The Collision Confusion Matrices in Figure 7 show that the retrained DroNet network based on the HDIN dataset achieved 100% accurate classification for collision samples, but misclassified non-collision samples as collision samples more than the pretrained DroNet network. The potential reason relies on the collection. Since the HDIN dataset indoor collection moves the UAV slower than the car-driving of the original DroNet dataset, the differences at the edge between the collision and non-collision samples are less obvious.
Table 4 quantitatively shows the data distribution according to Figure 7. The first column indicates the Datasets (i.e., DroNet or HDIN) with their corresponding label types. We used the Mean, Variance (Var) and Range to show the distribution of the steering label types from DroNet and HDIN datasets, where both our HDIN datasets and the DroNet datasets have similar mean steering values in all three label types (i.e., a baseline of 0.0067, close to 0 means).
Moreover, the Expected Steering label type in HDIN dataset has the largest variance (i.e., 0.167) which means more difficulty for regression by the CNN model. Despite this large variance, the 0.798 EVA of HDIN dataset with Expected Steering label type in Table 3 outperformed the baseline 0.737 EVA of the DroNet dataset, where EVA normalizes the different variances into the same level. This indicates the labels in our HDIN dataset are more consistent and trainable than DroNet dataset. The collision subset includes Collision and Non-collision samples, where their corresponding proportions are shown in the final two columns.

6. Conclusions

In this paper, we proposed a real-world indoor UAV dataset along with its collection methodology and scaling factor labeling method for visual-based navigation. Our HDIN dataset compensates for the current public datasets with real-world indoor data, and further benefits the generalization capability of autonomous navigation using supervised learning. The Data Collection Setup indicates that the data can be collected without bespoke sensor installation while the Collection Methodology proposes the scaling factor labeling method with three label types, i.e., Expected steering, Fitting angular velocity and Scalable angular velocity, which overcome the challenges of data jitters and unidentical steering labels.
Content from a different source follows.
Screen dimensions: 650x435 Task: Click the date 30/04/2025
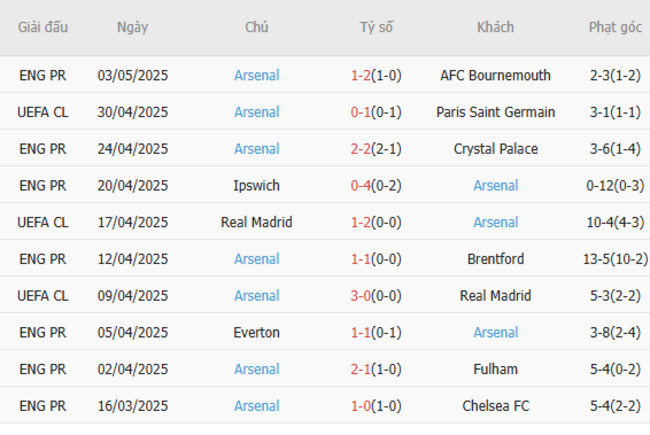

The Dataset Evaluation evidenced that our dataset is valid for training visual-based UAV autonomous navigation networks.
The limitations of the datasets: (1) The samples do not have a vast diversity of backgrounds in various corridor components; (2) The Multi-task labels in HDIN dataset only enable the UAV to navigate in the 2D plane (i.e., collision classification for adjusting forward speed and steering regression for correcting direction), which does not efficiently take advantage of UAV accessibility in 3D space. Our future research will firstly expand the dataset with scaling factor shifting and altitude-rising labels in more buildings with dynamic obstacles such as human volunteers, not just enriching the backgrounds but also increasing the current 2-DOF control of the DroNet network (i.e., moving forward and yawing) to 4-DOF control (i.e., moving forward, yawing, shifting and rising altitude in 3D spaces). Secondly, the DroNet network retrained on the HDIN dataset requires field tests on the real UAV and environments.

Author Contributions

Data curation, Y.C. (Yingxiu Chang) and S.H.; Formal analysis, Y.C. (Yingxiu Chang); Investigation, Y.C. (Yingxiu Chang); Methodology, Y.C. (Yingxiu Chang), Y.C. (Yongqiang Cheng) and G.S.; Project administration, Y.C. (Yongqiang Cheng) and J.M.; Resources, Y.C. (Yongqiang Cheng), J.M. and G.S.; Software, Y.C. (Yingxiu Chang); Validation, Y.C. (Yingxiu Chang), J.M. and S.H.; Visualization, S.H.; Writing—original draft, Y.C. (Yingxiu Chang); Writing—review & editing, Y.C. (Yongqiang Cheng), J.M. and G.S. All authors have read and agreed to the published version of the manuscript.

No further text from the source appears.